Better Get Used to It
“Life is tough, and you better get used it” is a timeless, although misguided phrase that adults often tell their children. It is applied to any unpleasant circumstance, but especially work.
This phrase is used to justify terribly boring learning assignments, grueling activities (no matter how developmentally inappropriate they may be) and everyday household chores.
“You don’t like the assignment, Junior? You better get used to it! Life is FULL of things you don’t enjoy doing!”
“You don’t want to clean your room? Too bad! You will be cleaning for the rest of your life!”
Author Alfie Kohn calls this the “Better Get Used To It” principle, or BGUTI. While Mr. Kohn often takes on a disparaging and very political stance against Christians, this is an idea that I appreciated. Why do we tell children, from a very young age, that work and other areas of life should be unpleasant?
Finding Joy in Work
Charlotte Mason’s philosophy does not include the “Better Get Used To It” principle. The lessons of her philosophy are enjoyable, because they respect a child as a person. The books we read are beautiful. What we write on paper is meaningful. Art and music enrich our lives. Math is kept exciting with quickly-paced lessons and brevity.
Education should be enjoyable.
This week, I was reminded of a favorite Charlotte Mason quote. In my head, I call this my Monday quote, because it inspires me to enter my week with my mind and emotions in place, enjoying it rather than just checking boxes off of my to-do list:
Life should be all living, and not merely a tedious pass of time; not all doing or all feeling or all thinking– the strain would be too great– but, all living; that is to say, we should be in touch wherever we go, whatever we hear, whatever we see, with some manner of vital interest.” School Education, 170
In context, this passage describes how we should give children a full life, with meaningful learning experiences, to build their interest in many areas. Having a wide world opened up in front of children offers them a life filled with the riches of an engaged mind.

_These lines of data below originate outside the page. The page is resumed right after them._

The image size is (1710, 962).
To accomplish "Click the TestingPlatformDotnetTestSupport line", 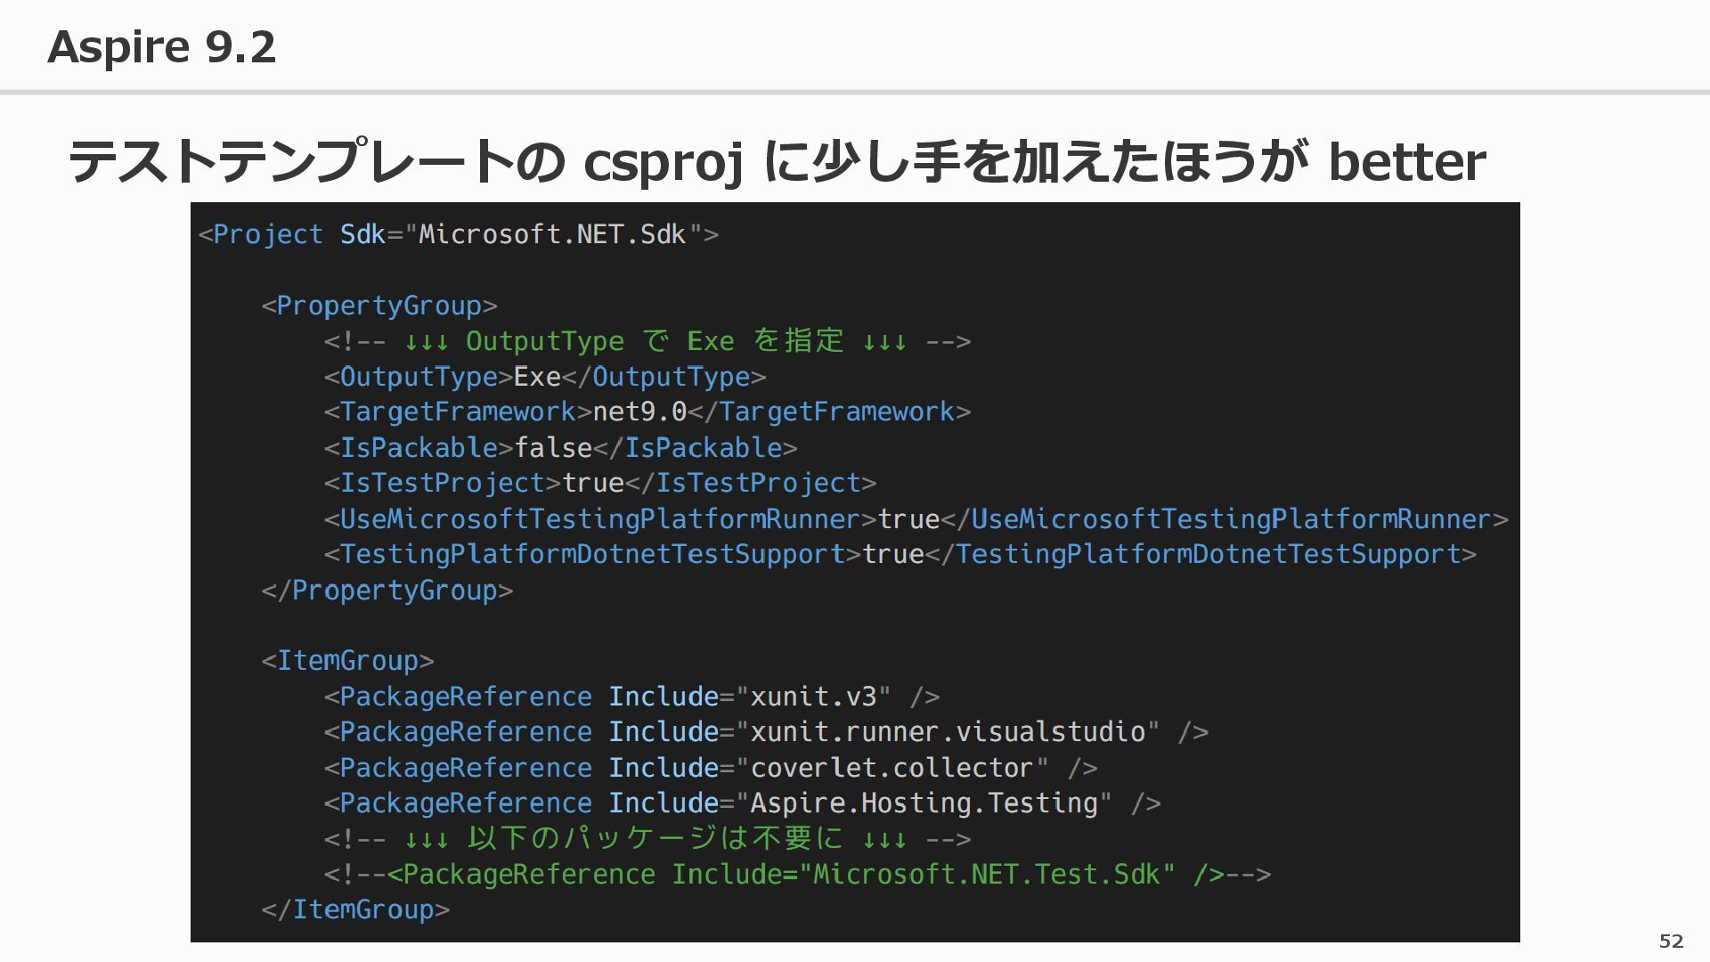I will point(900,554).
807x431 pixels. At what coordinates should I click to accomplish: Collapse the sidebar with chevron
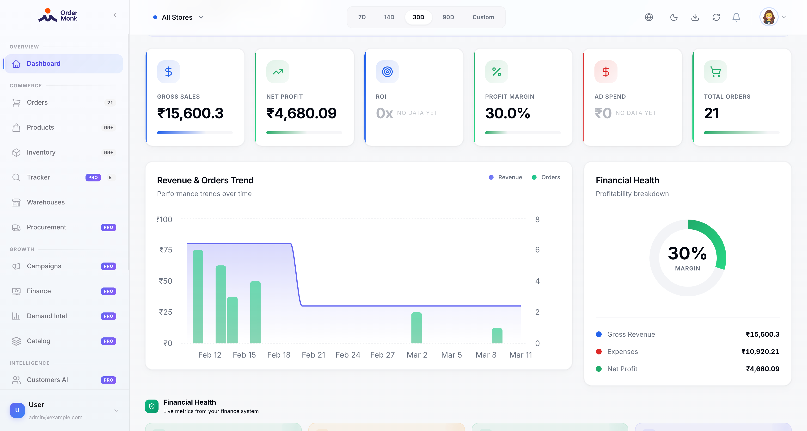pos(115,15)
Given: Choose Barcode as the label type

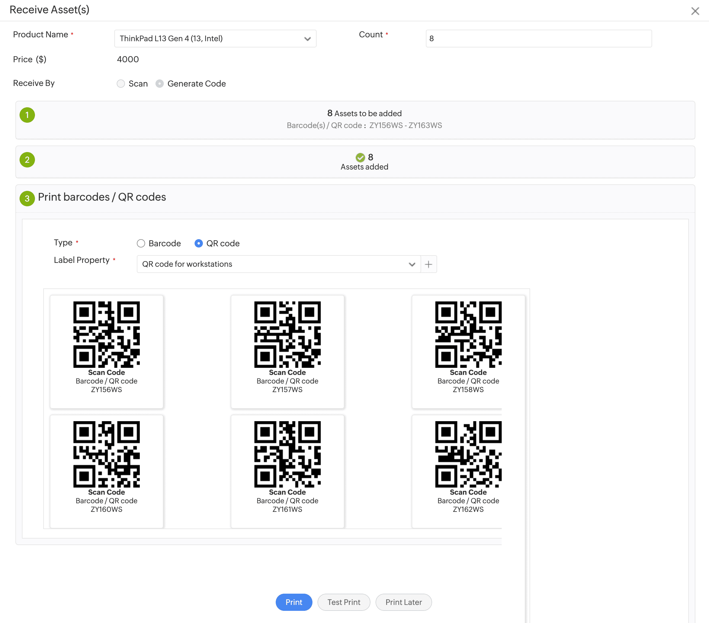Looking at the screenshot, I should click(141, 243).
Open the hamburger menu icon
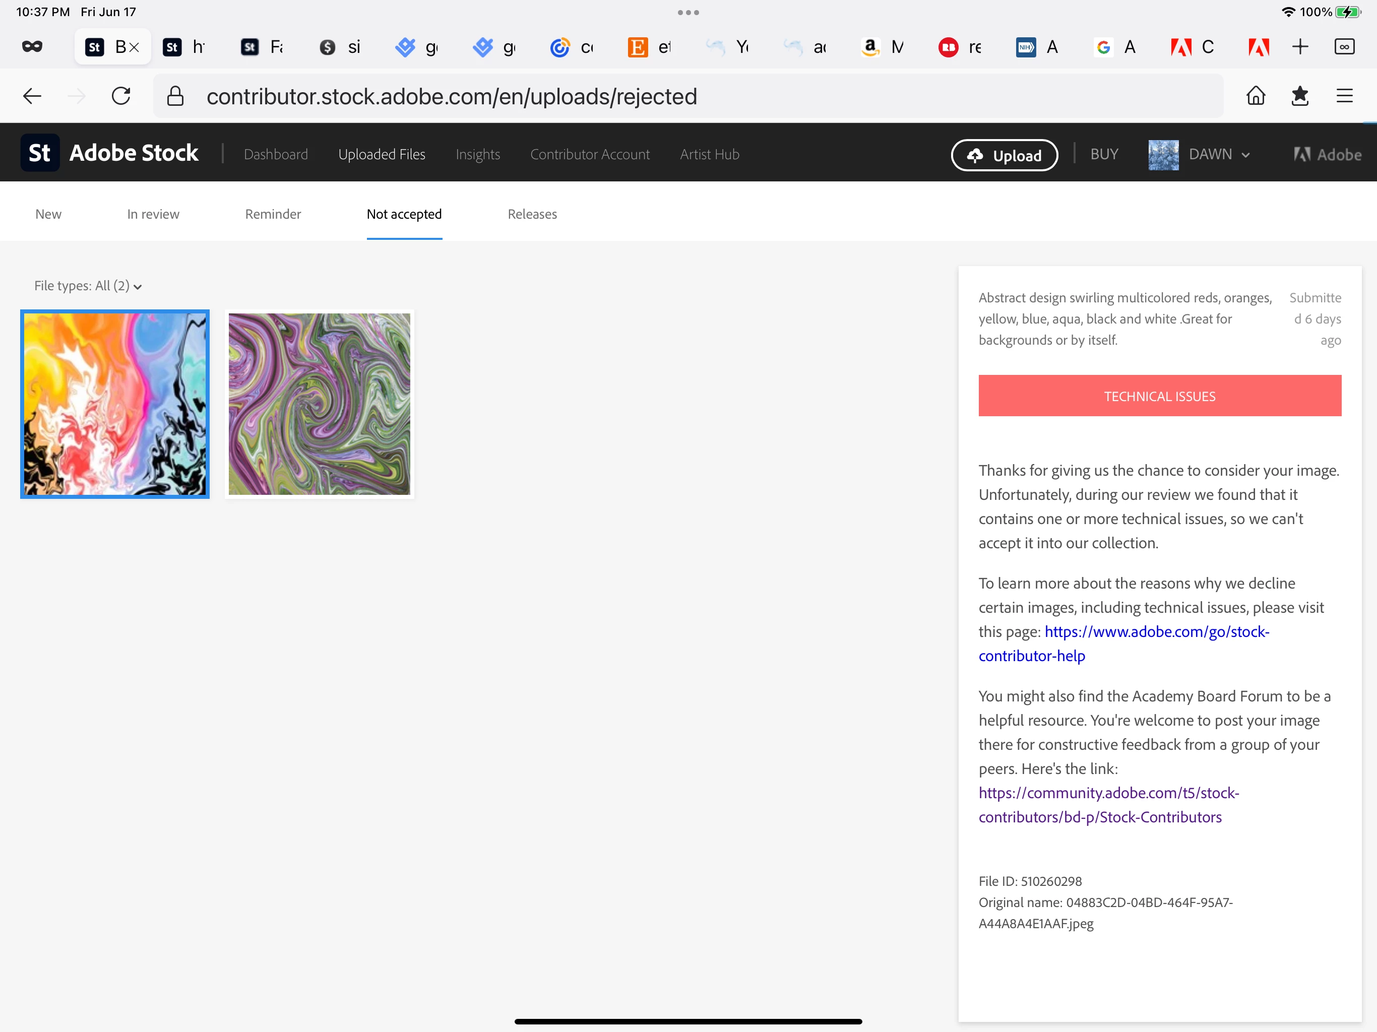Image resolution: width=1377 pixels, height=1032 pixels. (1345, 96)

But the process of learning these riches should also be enjoyable. The “Better Get Used to It” principle should be replaced with “Children are born persons,” and “Education is a life.” What if we honor Charlotte Mason’s 11th principle-
“But we, believing that the normal child has powers of mind which fit him to deal with all knowledge proper to him, give him a full and generous curriculum; taking care only that all knowledge offered him is vital, that is, that facts are not presented without their informing ideas…”
and her 12th principle:
“‘Education is the science of relations’; that is, that a child has natural relations with a vast number of things and thoughts: so we train him upon physical exercises, nature lore, handicrafts, science and art, and upon many living books, for we know that our business is not to teach him all about anything, but to help him to make valid as many as may be of–
“Those first-born affinities
“That fit our new existence to existing things.”
Setting the Tone
What we think becomes what we say (Proverbs 4:23) and so filling our children with the idea that their work is worthy, whether it is school work or daily chores, most likely begins with our own thoughts.

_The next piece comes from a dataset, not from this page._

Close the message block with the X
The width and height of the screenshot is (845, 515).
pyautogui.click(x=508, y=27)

How we approach this work with our children will shape how they learn to think about it. If they show a negative attitude towards their lessons, we could say, “I know, but we’re almost done!” Or, we could stop and say, “I am so thankful to be learning this with you right now! I am so interested in this book!”
We could say, “I don’t like to do chores either, but it’s something we just have to do!” or we can turn it around and say, “God provided this house for us, and I am so thankful that I can take care of it.”

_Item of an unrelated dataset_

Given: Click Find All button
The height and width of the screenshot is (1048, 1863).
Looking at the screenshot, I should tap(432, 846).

As I write this post, it’s a Monday morning and I can hear my little ones waking up in their beds. I am so thankful for them! This will be another day of making meals and cleaning them up, changing clothes, and then changing them again. How I view this day matters. I choose to approach it fully living, with the mindset that I’m thankful to do this for my children, rather than “I better get used to this- and through this.”